In summary, one can immediate tell if a biopsy report they are reading is a 'good' biopsy report or a 'poor' biopsy report. A poor biopsy report can still be right, but is less likely to be right if it just doesn't fit with the patient's clinical features.  If I see a patient whose history, examination and blood test suggests that what we are dealing with is unlikely to be a scarring alopecia, I perform a second biopsy even if a first biopsy is suggesting a diagnosis of scarring alopecia. 

 

3.  I frequently perform a scalp biopsy in patients who have been given a diagnosis of telogen effluvium, chronic telogen effluvium or androgenetic alopecia if they have marked scalp symptoms such as itching, burning or pain regardless of whether I see scarring on on the scalp. 

The early stages of scarring alopecia happen beneath the scalp and then 'show up' on the surface a bit later. It's not the other way around. The earliest stages of scarring alopecia are often associated with the immune system becoming active deep under the scalp followed by the  development of scar tissue deep under the scalp. Soon into the course of a scarring alopecia, it comes difficult for hairs to grow and so many hairs shed. Later on the presence of deposits of scar tissue act like cement and make it impossible for a hair to push back up. The result for the patient is permanent hair loss and patches of scarring on the surface of the scalp.

The key point here is that the very earliest stages of scarring alopecia don't look strikingly like a scarring alopecia. They can look either normal, or be associated with a bit of increased shedding, (i.e. an trigger a physician to think it's a diagnosis of telogen effluvium). In some cases the whole set of events brings the patient's hair loss to focus where they may never have noticed any hair loss before. The patient may have had some minor degree of balding (androgenetic alopecia) present for years without them even knowing. Not surprisingly when they now go to visit the doctor, the immediate response is "Oh, you have some genetic balding." It will take a bit longer for the patient to actually receive the correct diagnosis "You have some genetic balding as well as some scarring alopecia."

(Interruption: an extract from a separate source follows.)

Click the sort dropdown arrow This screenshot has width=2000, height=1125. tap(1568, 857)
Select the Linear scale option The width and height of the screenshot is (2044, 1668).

The presence of scalp symptoms like burning and tenderness should cause all patients and their physicians to take note. There are many many reasons for these types of symptoms and certainly not all represent scarring alopecias. But unless one recognizes the possibility that a patient with symptoms of scalp burning and scalp tenderness 'could' have a scarring alopecia - these conditions will continue to be under-diagnosed and under-recongized around the world.

 

Conclusion

There are many situations where a biopsy is appropriate. But a biopsy should never be performed 'just because.' It's a bad idea to perform a biopsy 'just because' a friend also had one. It's a bad idea to have a biopsy 'just because' one feels it completes the work up. A biopsy should be done with a purpose. A biopsy result is not a stand alone result. It needs to be interpreted with the entire clinical picture. For this reason, I never accept a consult for a patient who 'want me to look a their biopsy result and tell me what I think." A biopsy result can only be interpret fully when I know everything about a patient!

A biopsy is a great tool to refute a diagnosis. When a 22 year old male walks in and tells me they have been told by 4 dermatologists they have telogen effluvium, by first thought is "wow that would be uncommon but let's see if he's right." My second thought is frequently ... "perhaps we need a biopsy to get back on track."  This is the same line of  thinking with many patients who come through the door with biopsies showing 'scarring alopecia' when it's clear that it just does not make sense. 

Biopsies are a wonderful tool, but need to be used properly.